Assigned task: Please copy out the records that follow exactly as they stand.

Data supplied:
|---|

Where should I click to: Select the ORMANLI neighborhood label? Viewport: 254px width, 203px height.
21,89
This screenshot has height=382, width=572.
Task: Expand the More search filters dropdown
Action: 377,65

|---|

Your response:
Where should I click to: Select the ORMANLI neighborhood label? Viewport: 254px width, 203px height.
21,89
This screenshot has height=382, width=572.
Task: Expand the More search filters dropdown
Action: 377,65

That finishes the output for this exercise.